Researchers have discovered a protective gene variant that seems to shield people from severe cases of COVID-19, and the finding could lead to new breakthroughs in fighting the coronavirus.
Since much earlier in the pandemic, scientists have been busily investigating how patient genetics influence the severity of a SARS-CoV-2 infection, exposing the inherited factors that appear to protect people from – or alternatively predispose them to – severe manifestations of the resulting disease.
Now that effort looks to have uncovered a promising new lead. Building upon findings from late 2020 that revealed numerous genetic mechanisms linked to life-threatening cases of COVID-19, an international team of researchers has identified a specific gene variant that can confer protection from critical illness.
In 2020, an analysis of genetic data primarily obtained from European people found that a locus of genetic variants in the OAS1/2/3 gene cluster was linked with several antiviral mechanisms. These variants conferred an approximately 23 percent reduced risk of becoming critically ill in cases of SARS-CoV-2 infection, in addition to other factors tied to virus susceptibility.
Nonetheless, it was unclear exactly what it was within this region of largely Neanderthal-inherited DNA that prompted the boosted protection against the coronavirus, meaning a causal gene or genes still remained to be identified – until now.

----

**PROBLEM TO SOLVE:** According to the article on the protective COVID-19 gene variant, by about how much did the variants in the OAS1/2/3 gene cluster reduce the risk of becoming critically ill from SARS-CoV-2 infection?

**Screenshot grounding records:**
----

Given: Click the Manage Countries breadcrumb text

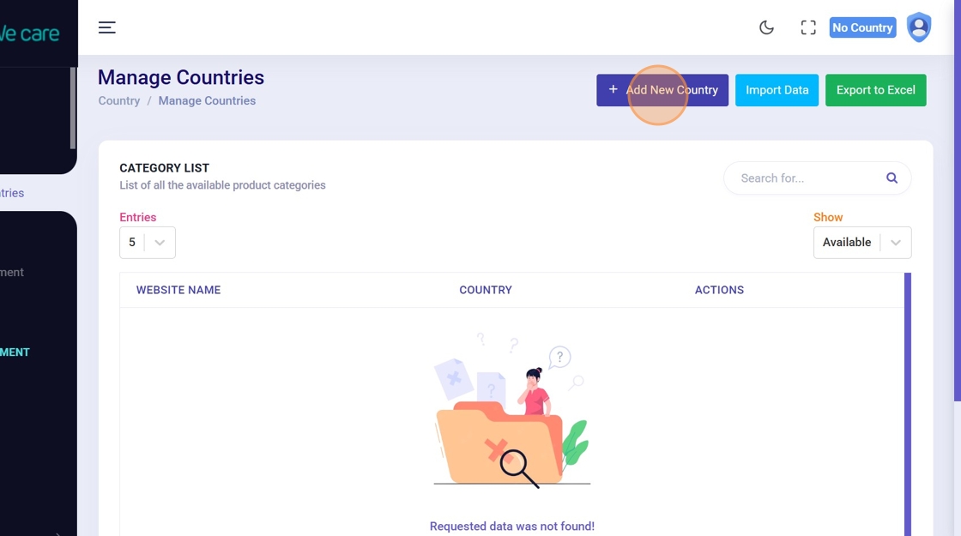Looking at the screenshot, I should tap(207, 100).
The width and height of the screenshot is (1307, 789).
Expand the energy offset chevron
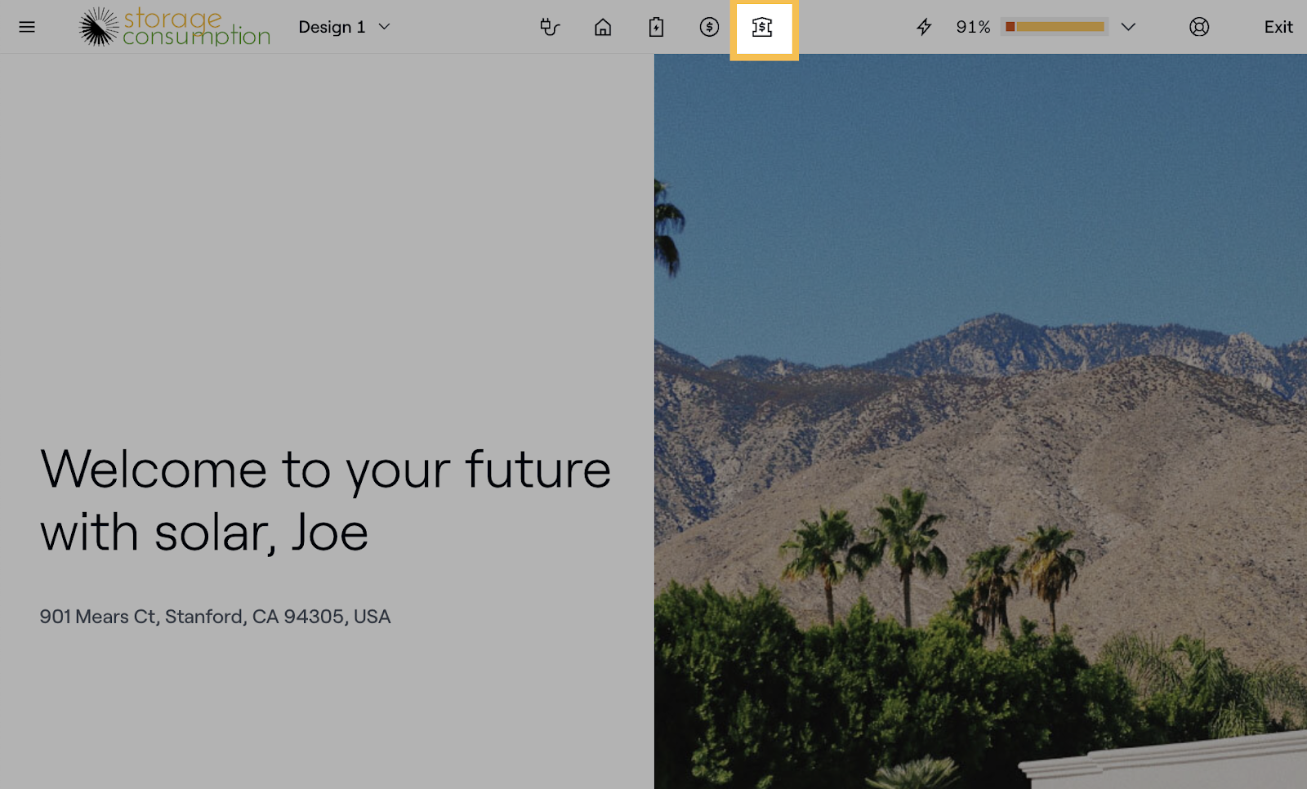click(1128, 27)
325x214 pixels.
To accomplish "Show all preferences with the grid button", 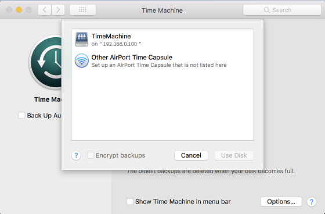I will [82, 10].
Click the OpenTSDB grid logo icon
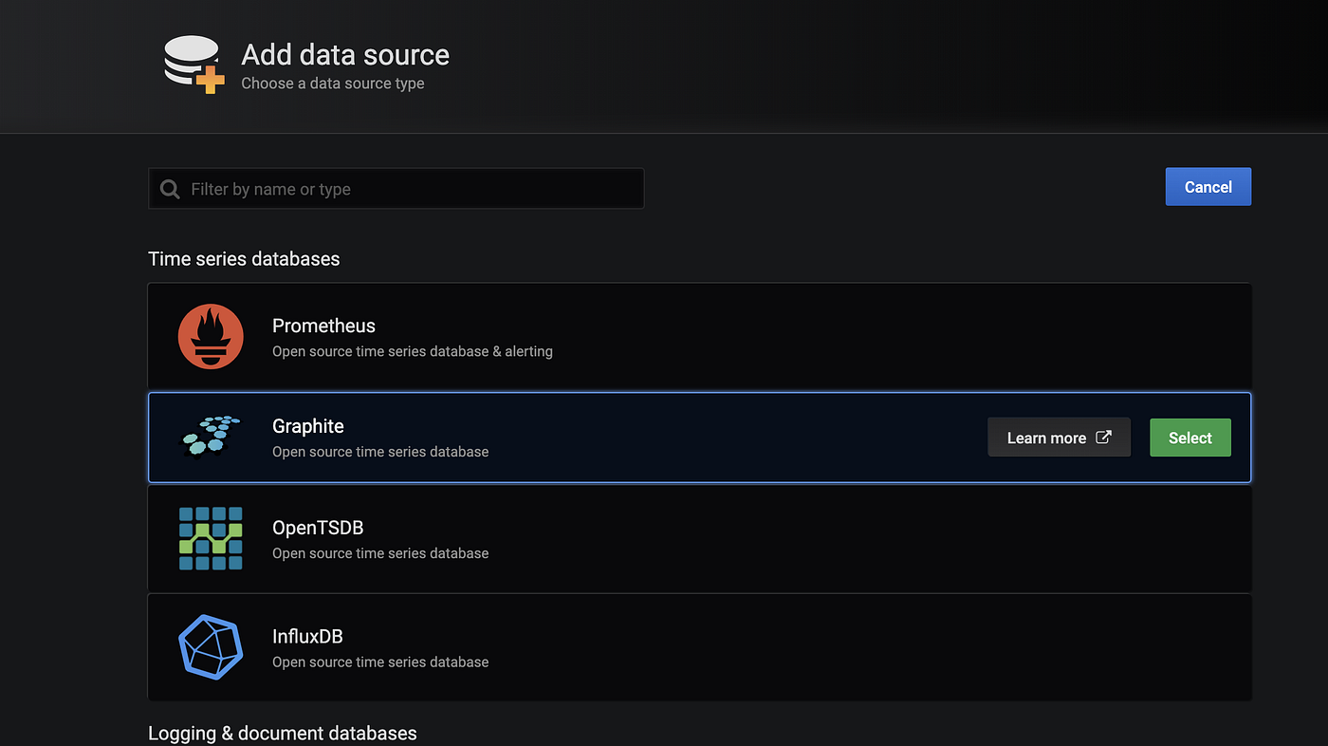 point(211,538)
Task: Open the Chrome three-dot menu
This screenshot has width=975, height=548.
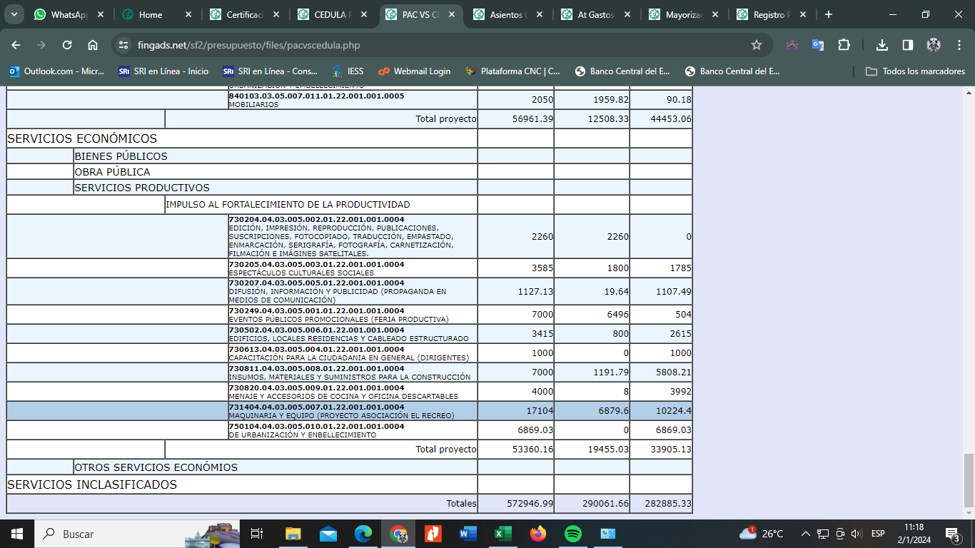Action: tap(959, 45)
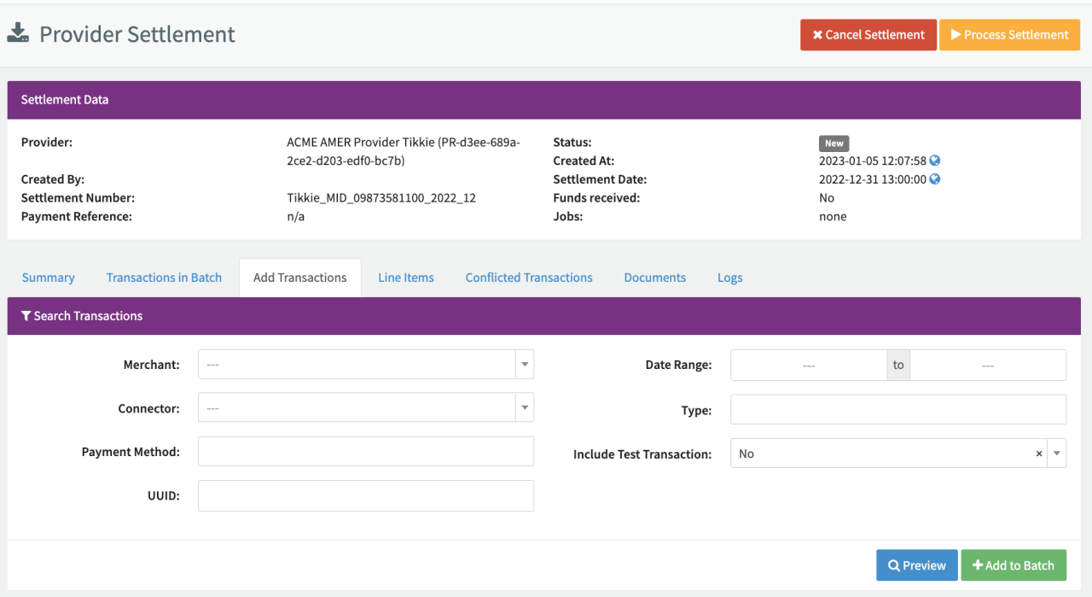
Task: View the Conflicted Transactions tab
Action: pos(529,278)
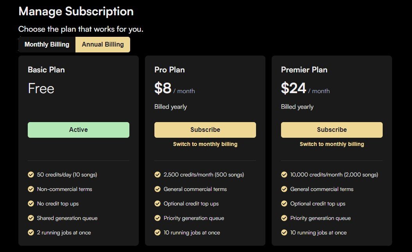Click the Active button on Basic Plan
Viewport: 412px width, 252px height.
[x=79, y=130]
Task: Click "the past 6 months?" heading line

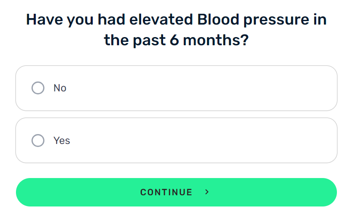Action: 176,40
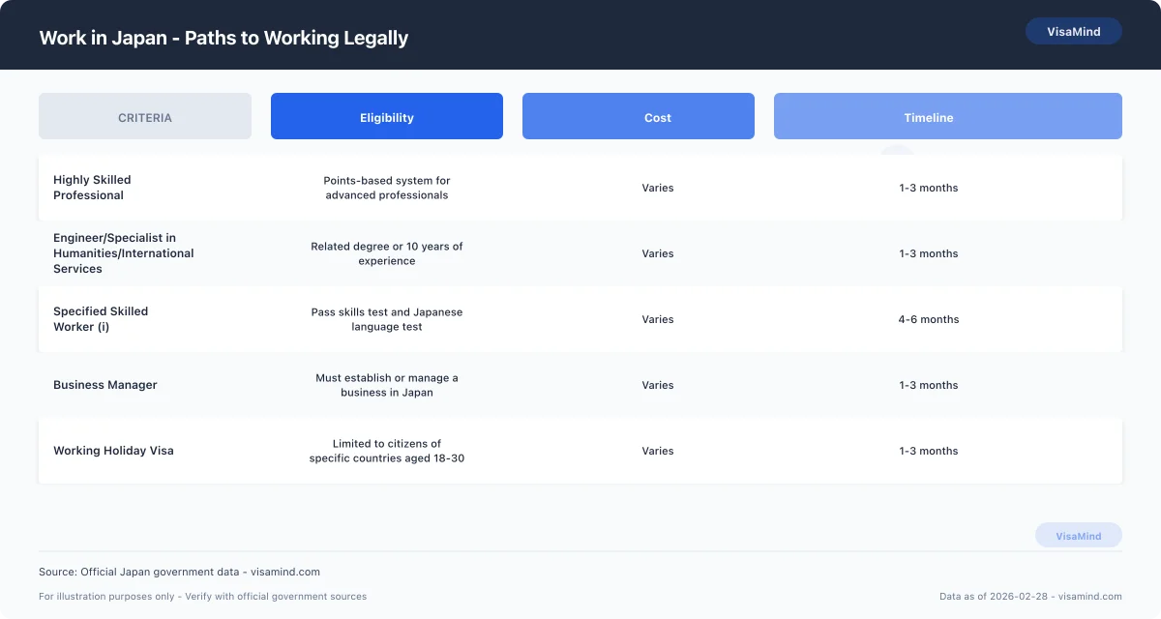Click the VisaMind logo badge in the header
This screenshot has height=619, width=1161.
point(1073,31)
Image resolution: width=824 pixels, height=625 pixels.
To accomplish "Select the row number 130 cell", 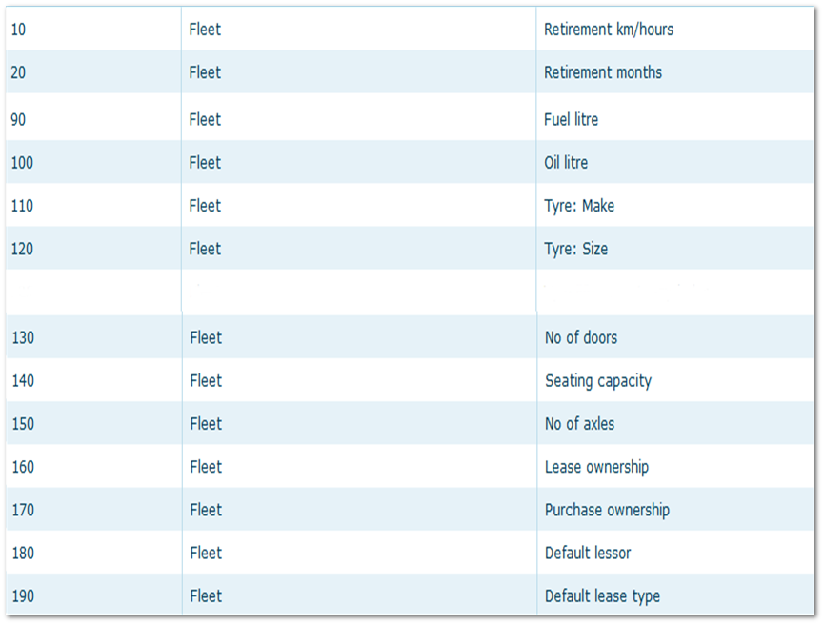I will [23, 337].
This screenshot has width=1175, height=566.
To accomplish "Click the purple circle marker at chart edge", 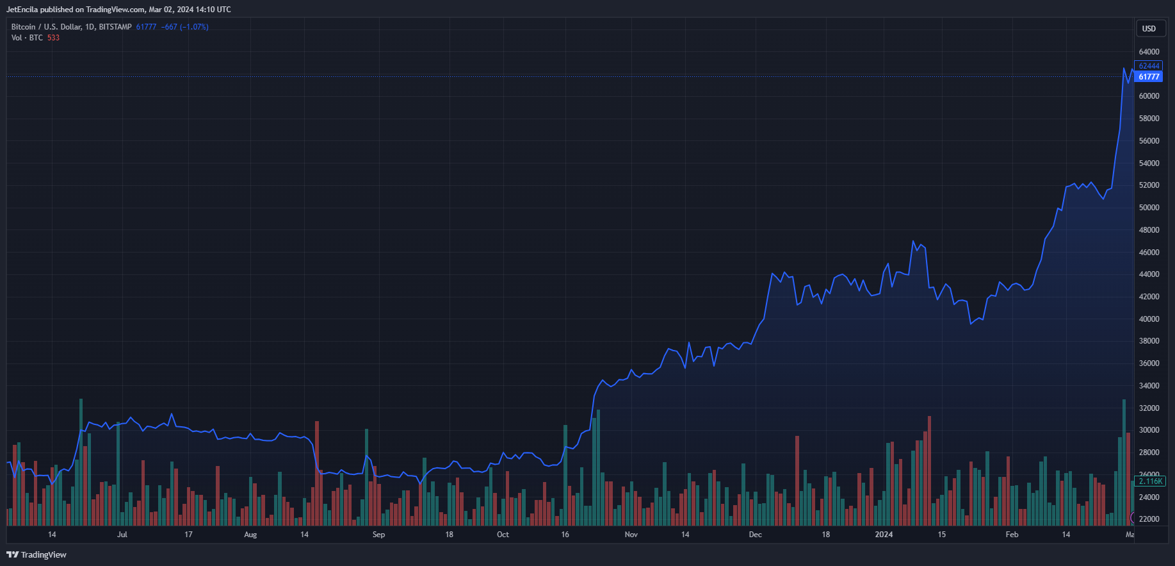I will tap(1133, 517).
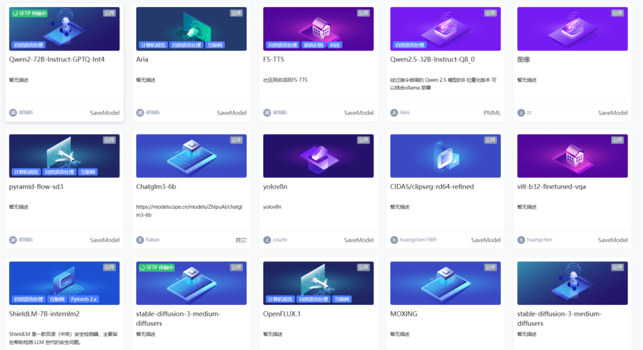Open the F5-TTS model title
The height and width of the screenshot is (350, 643).
273,60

----

**RESPONSE TO THE EXERCISE:** About 23 percent.